At some place, when you have had most of your questions answered and you start to feel that you are "getting" things handled, hopefully you will be able to relax and not feel overwhelmed and know that you and your Dr. are doing what it takes to put you on the road to wellness. 

Please come often, there are others here whose treatments were much more recent than mine. 

Blessings,

Jackie

The smallest act of kindness
is worth more than the grandest intention.
- Oscar Wilde

Hi, Diane.  Several of our ladies have already offered good advice.  Maybe you should take a piece of paper and write down the advantages and disadvantages of the two options, Lumpectomy and Mastectomy.  I opted for MX with my husband's full support.  I knew I would want reconstruction and the one-step was easily available.  I would go into the hospital with A cup breasts and leave the hospital with A or small B cup.  I would never have another mammogram or mammogram report.  And I would avoid radiation, which has its own discomforts and SEs and risks.

I would NOT have avoided chemo unless I received a low oncotype number.  Thank goodness, I did.  My recovery was complicated by some healing issues related to my one-step surgery but I did heal.  And I would make the same choices again. 

Women who opt for the simple MX with no reconstruction heal quite fast.  I have talked with some who are happy with their choice.  They do not miss breasts.  But I wanted to keep the same body shape. 

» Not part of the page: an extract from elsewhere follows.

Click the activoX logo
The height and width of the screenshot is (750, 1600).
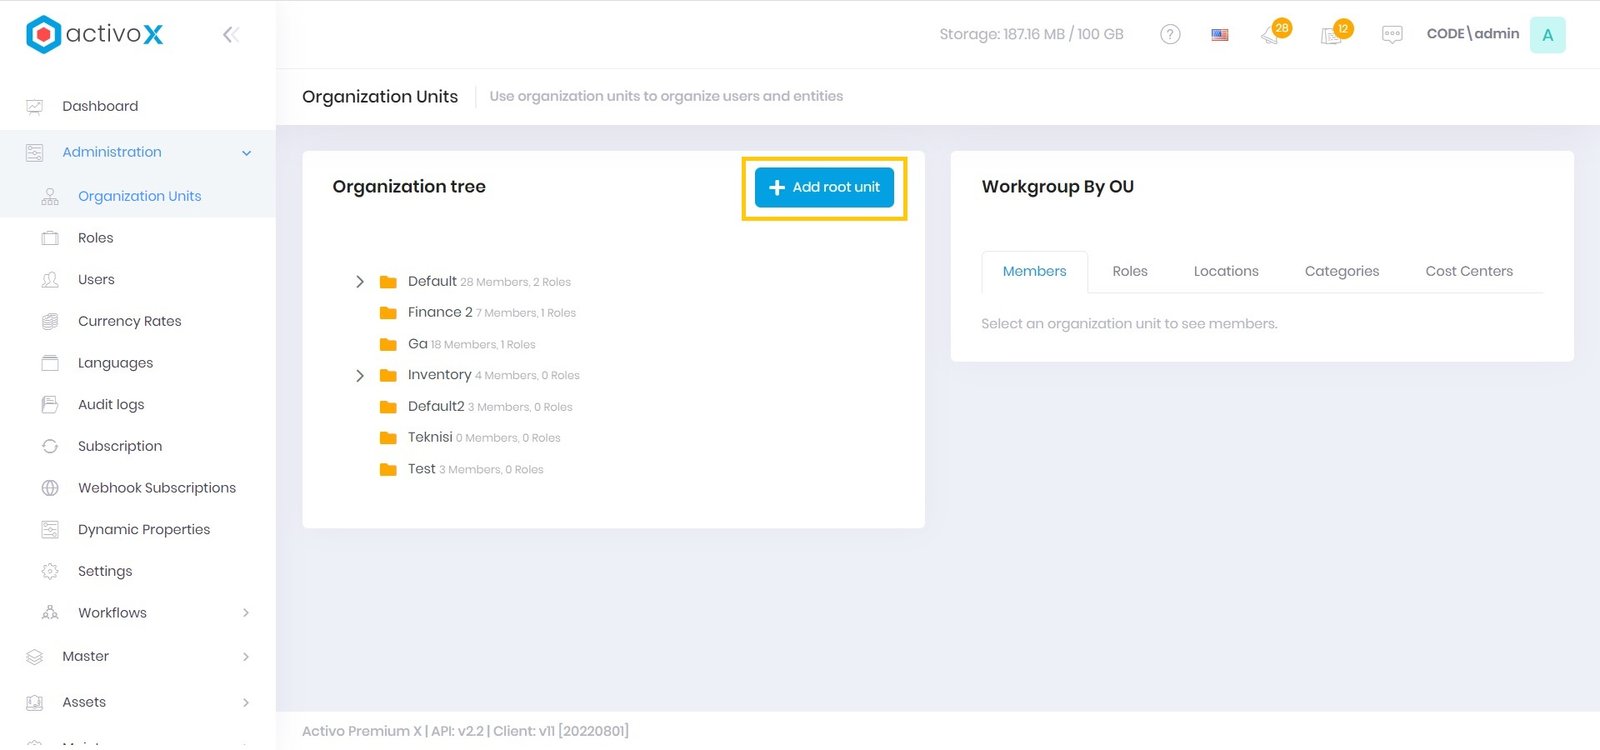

There are many true stories out there.  Some women who opt for MX discover there are other tumors in the same breast or in the so-called healthy breast.  In my case, no other tumors were discovered in either breast.  What worried me was that many women who have lumpectomies grow more tumors in future years.  I didn't want that anxiety.  Many women do NOT grow more tumors.

My main worry is something my BC dr. told me kindly after I had healed and was ready to go back to "normal" life.  People who have one type of cancer are more likely to develop another type of cancer than people who have not had cancer.  I know several bc survivors who have been unfortunate enough to be a part of this statistic.  We have to be vigilant in our health care. 

Good luck, Diane, in making your decisions that are right for YOU.